学級委員長と不良少女 Ⅳ
「こ、こんな……運動部の部室で、男子と二人で、何、してたの?」
私より背の低い彼女は、きょとんとした顔で首を傾げて、
「それ、聞いちゃう?」
苦笑する彼女を見て、私は顔面と両耳が煮えるように熱くなった。
「あ、もしかして興味ある?」
茶化すように、下から私の顔を覗き込む。
私の中のどこかで、プツンと言う音がした。
これを、キレると言うのだろうか。
それ以上の事を考えるより先に、手が出ていた。
「このっ……!」
喧嘩をした事も無いし、運動だって苦手だ。そんな私が繰り出すビンタなど、白銀さんが回避できない訳が無い。

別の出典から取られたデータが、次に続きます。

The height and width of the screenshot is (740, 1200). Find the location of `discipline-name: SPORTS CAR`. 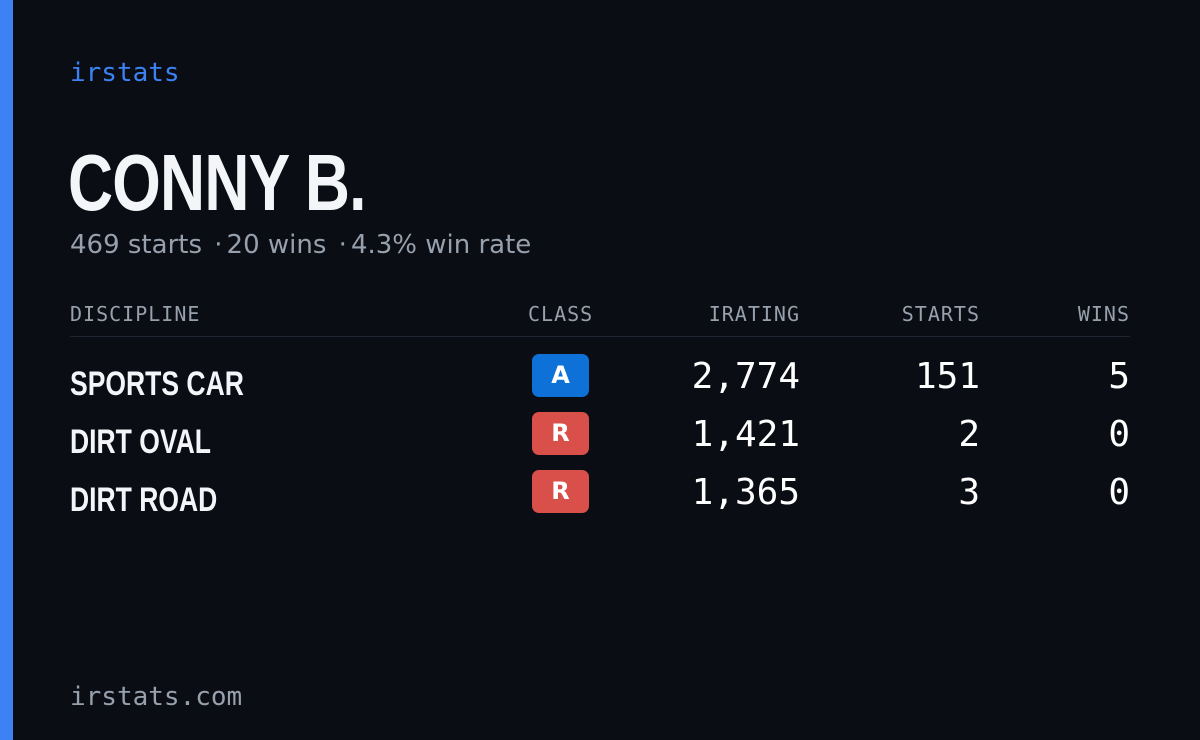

私の右腕は派手に空振り。しかも私自身がその勢いに引っ張られ、足がよろけて、力が抜けた。
大した受け身も取れず、私は転んでしまった。
擦った手足やぶつけたおでこの痛み以上に、あまりにも恥ずかしくて立ち上がれなくなった。
「いいんちょ、大丈夫!?」
「……構わないで」
「いやいや構うし。立てる?」
「うるさい! 触らないで!」
「擦り剥いてるじゃん。保健室行こう」
「何よ! こんな時だけ良い人ぶって!」
「いや、あたしいつも良い人だし」
「どの口がっ……! ああもう、あっち行ってよ!」
「頑固だなーいいんちょ」
私がどんなに抵抗しても、白銀さんは私を一人にしなかった。
私を支える彼女の背中はあまりに小さくて、正直、落とされないか不安になる。
「……重く、ない?」
「めちゃくちゃ重い」
「気くらい使いなさいよ!」
「あはは!」
言葉とは裏腹に、白銀さんは涼しげな顔で私を持ち上げると、軽快に駆け出した。